Superdry’s stock lost over 11 percent after posting week quarterly sales. The fashion company said its store sales fell by 6 percent to 86.1 million pounds in the 16 weeks to 28 April 2018. The British fashion retailer recorded 91.6 million pounds in sales during the comparable period the year before.

On the upside, Superdry saw online sales jump by 18.2 percent to 39.7 million pounds.

Superdry PLC (LON:SDRY) said to have suffered the consequences of “snow disruption in key markets”. However, added the retailer, online sales jumped as shoppers remained stuck indoors.

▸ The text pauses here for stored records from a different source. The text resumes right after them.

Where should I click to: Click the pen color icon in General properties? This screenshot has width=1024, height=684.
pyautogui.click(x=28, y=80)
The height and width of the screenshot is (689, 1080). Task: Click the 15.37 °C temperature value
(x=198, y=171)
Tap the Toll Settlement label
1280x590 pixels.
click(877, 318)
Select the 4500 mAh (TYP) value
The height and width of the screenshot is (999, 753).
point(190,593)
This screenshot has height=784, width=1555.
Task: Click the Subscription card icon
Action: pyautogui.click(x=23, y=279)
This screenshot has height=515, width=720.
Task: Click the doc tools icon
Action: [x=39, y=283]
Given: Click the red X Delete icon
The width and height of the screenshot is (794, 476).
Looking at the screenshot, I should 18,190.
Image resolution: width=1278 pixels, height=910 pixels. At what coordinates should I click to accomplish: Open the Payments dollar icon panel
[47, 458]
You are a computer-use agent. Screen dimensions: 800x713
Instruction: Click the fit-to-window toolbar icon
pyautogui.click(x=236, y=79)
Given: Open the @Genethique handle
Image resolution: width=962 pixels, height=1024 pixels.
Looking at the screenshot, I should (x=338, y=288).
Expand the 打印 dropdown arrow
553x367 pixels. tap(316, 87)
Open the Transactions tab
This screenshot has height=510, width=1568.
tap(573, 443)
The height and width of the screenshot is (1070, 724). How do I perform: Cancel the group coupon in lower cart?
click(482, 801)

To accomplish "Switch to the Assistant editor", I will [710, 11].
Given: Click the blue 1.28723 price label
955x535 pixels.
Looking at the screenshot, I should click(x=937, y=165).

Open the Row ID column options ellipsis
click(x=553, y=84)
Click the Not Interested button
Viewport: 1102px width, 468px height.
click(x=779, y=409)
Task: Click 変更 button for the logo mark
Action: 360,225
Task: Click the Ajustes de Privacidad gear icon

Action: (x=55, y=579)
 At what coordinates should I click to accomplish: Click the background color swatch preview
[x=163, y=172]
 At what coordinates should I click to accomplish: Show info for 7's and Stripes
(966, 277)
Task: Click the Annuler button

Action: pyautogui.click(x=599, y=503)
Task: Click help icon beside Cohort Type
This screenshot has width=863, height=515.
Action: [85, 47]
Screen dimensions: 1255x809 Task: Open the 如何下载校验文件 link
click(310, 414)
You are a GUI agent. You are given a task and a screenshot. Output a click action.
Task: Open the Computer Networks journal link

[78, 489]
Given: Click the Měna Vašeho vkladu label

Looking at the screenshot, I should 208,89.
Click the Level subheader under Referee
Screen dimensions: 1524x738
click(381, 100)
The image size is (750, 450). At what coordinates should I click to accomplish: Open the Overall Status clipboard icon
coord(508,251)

In a pre-close trading statement, the FTSE 250-listed firm said its store sales fell by 6 percent to 6.1 million pounds during the period. The previous year’s e-commerce contributed 91.6 million pounds.

The company has joined several retailers’ concern regarding the pressure to maintain revenue level, as well as pointed out the consequences of snow disruption in key markets and lower year-on-year average temperatures at the start of the Spring/Summer season.

Overall group revenue rose by 12.4 percent to 254.2 million pounds in the fourth quarter, with full-year group revenue up 16 percent to 872.0 million pounds.

Superdry now expects its pre-tax profit to come in at something between 96.5 million pounds and 97.5 million pounds “representing another year of double-digit profit growth.”

“While the consumer environment remains challenging, we are confident that Superdry's reputation for quality, design detail and strong value for money, underpinned by our continued investment in the business, leaves us well placed,” said Euan Sutherland, chief executive officer.

Looking ahead, Sutherland advanced that “We remain focused on the growth opportunities ahead and confident in the quality of sustainable earnings growth we can deliver over the long-term.”